- **Seçilen pasaj**:
========

Sabah kente girdiğimizde göremediğimiz deprem etkisinin başka boyutu ile karşılaşıyoruz. Gündüz çiğ köfteciden konaklama ile ilgili bir öneri almıştık. Taksici de aynı yeri uygun görüyor. Hemen oracıkta bir çorbacıya giriyoruz. Evet 3 gündür yegane yemeğimiz çorba. Buralara özgü paçaçorbasının tadına bakıyoruz. “Eh işte” durumu. Buraya adını da yazalım ki, işini iyi yapmayanı, deprem felaketini fırsata çevirenleri herkes bilsin. İşletmenin adı Medya Rezidans. Gecelik fiyatı 120 TL imiş ama “bana” 100 TL olmuş. Tek isteğimin rahat bir yatak sıcak bir duş olduğunu söylüyorum. Bana 1 numaralı odayı layık görüyor işletmeci. Kardeşi de bir sürü ulusal gezetenin Elazığ temsilcisiymiş “Medya” adı burdan zahir de “Rezidans” olayı muallak.

========

- **Yazılı talimat 1**: Yukarıdaki Elazığ konaklama anlatısına göre şu ifadelerin her biri doğru mu: (a) Otelin gecelik fiyatı 120 TL iken anlatıcıya 100 TL olmuştur. (b) Konaklama önerisi ilk olarak taksiciden alınmıştır. (c) Paça çorbası çok beğenilmiştir. Her biri için evet ya da hayır deyin ve karar veren sözleri metinden aynen aktarın.
- **Yazılı talimat 2**: Yukarıdaki Elazığ konaklama anlatısını son cümlesinden sonra sürdürün.

- **Metin ve öğeleri bulmaya yönelik kayıtlar**:
========

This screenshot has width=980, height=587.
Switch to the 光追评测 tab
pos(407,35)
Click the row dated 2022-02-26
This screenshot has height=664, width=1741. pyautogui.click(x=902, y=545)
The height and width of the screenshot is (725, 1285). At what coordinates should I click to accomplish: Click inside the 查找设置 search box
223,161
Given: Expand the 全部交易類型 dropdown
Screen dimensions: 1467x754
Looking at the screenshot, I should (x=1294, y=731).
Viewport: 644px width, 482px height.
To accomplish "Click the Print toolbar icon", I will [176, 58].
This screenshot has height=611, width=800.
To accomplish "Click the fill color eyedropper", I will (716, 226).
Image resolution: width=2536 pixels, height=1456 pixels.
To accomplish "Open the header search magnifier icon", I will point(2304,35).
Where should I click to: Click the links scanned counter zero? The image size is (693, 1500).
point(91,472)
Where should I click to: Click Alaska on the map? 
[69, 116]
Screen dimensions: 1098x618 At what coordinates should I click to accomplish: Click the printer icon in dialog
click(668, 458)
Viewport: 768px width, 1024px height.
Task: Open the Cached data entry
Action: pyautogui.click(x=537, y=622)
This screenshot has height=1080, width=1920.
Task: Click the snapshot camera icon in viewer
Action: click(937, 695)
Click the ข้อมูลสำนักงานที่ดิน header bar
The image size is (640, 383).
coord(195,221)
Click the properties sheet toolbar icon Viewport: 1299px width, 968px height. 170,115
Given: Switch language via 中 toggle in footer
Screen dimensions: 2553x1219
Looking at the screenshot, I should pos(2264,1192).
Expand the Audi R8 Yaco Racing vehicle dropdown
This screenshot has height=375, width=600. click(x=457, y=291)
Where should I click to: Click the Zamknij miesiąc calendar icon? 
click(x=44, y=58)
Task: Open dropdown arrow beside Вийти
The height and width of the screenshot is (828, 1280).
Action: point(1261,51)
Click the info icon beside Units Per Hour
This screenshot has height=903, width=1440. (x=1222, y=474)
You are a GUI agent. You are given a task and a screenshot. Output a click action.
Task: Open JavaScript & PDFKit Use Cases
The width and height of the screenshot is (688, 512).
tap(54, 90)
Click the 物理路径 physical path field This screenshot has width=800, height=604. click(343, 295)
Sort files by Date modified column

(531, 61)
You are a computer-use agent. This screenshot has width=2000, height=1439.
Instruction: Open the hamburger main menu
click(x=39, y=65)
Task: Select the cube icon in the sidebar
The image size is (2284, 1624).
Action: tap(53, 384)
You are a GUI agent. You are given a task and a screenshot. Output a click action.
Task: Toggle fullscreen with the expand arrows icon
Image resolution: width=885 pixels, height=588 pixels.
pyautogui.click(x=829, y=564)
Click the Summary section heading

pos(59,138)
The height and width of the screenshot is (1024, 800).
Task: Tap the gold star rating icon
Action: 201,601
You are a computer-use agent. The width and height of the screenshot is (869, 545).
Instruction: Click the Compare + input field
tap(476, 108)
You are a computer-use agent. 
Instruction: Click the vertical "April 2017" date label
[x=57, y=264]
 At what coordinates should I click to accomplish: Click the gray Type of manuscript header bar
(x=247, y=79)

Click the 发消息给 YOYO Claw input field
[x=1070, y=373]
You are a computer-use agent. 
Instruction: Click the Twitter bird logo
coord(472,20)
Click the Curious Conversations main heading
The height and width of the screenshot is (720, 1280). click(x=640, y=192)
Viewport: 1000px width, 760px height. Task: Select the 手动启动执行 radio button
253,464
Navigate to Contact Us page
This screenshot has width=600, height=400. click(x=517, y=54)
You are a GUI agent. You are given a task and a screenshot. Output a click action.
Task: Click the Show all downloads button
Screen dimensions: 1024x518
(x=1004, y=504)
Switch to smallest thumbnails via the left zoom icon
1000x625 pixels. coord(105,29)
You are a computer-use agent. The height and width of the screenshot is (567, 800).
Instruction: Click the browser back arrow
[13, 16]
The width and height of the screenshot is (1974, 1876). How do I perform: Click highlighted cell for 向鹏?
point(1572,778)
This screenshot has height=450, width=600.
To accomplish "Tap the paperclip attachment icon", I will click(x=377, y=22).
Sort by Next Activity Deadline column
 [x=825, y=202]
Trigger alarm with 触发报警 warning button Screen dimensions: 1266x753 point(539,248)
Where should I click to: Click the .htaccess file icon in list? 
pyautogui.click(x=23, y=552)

========

- **Yazılı yanıt 1**:
(a) Evet: ‘Gecelik fiyatı 120 TL imiş ama “bana” 100 TL olmuş.’
(b) Hayır: ‘Gündüz çiğ köfteciden konaklama ile ilgili bir öneri almıştık.’
(c) Hayır: ‘“Eh işte” durumu.’

- **Yazılı yanıt 2**:
Odaya giriyoruz. Küf içinde bir mutfak. Bir tek kişilik amele yatağı, bir kanepe, bir masa ve duvarda tv olan bir oda. Ama soğuk, ama havlu yok, ama sıcak su yok, ama yatak resmen tütün balyası gibi kokuyor. Tüm iyimserliğimle uyumaya çalışıyorum. Ama gece saat 01. 30 suları bir kadın sesi binayı 3.5 şiddetinde sallıyor. Karşısında nasıl bir erkek varsa ağzına geliyorsa saydırıyor. Bi ara kapı çarpılıyor ki şiddeti 4.8 filan. Gel de uyu. Bu arada memleket yeniden sallanmış. Ben sabah haberlerinde duydum valla. Ölçeği 4.8 di sanırım.

VATANDAŞIN İNANCI ZAYIFLAMIŞ

Sabah erkenden sokaktayız. Isı -3 derece. O saatte bile ev taşıyanlar var. Caddeler sokaklar yine nakliye araçlarıyla dolu. Türkiye değilse bile çevre illerin nakliyecileri buraya akmış durumda. Ara sokakta bir börekçi görüyorum. O da ne? Kürt Böreği. Miss gibi görünüyor. Sabaha kadar üşümüş bedenim ısınırken hem kahvaltı yapıyorum, hem fotoğrafları düzenliyorum.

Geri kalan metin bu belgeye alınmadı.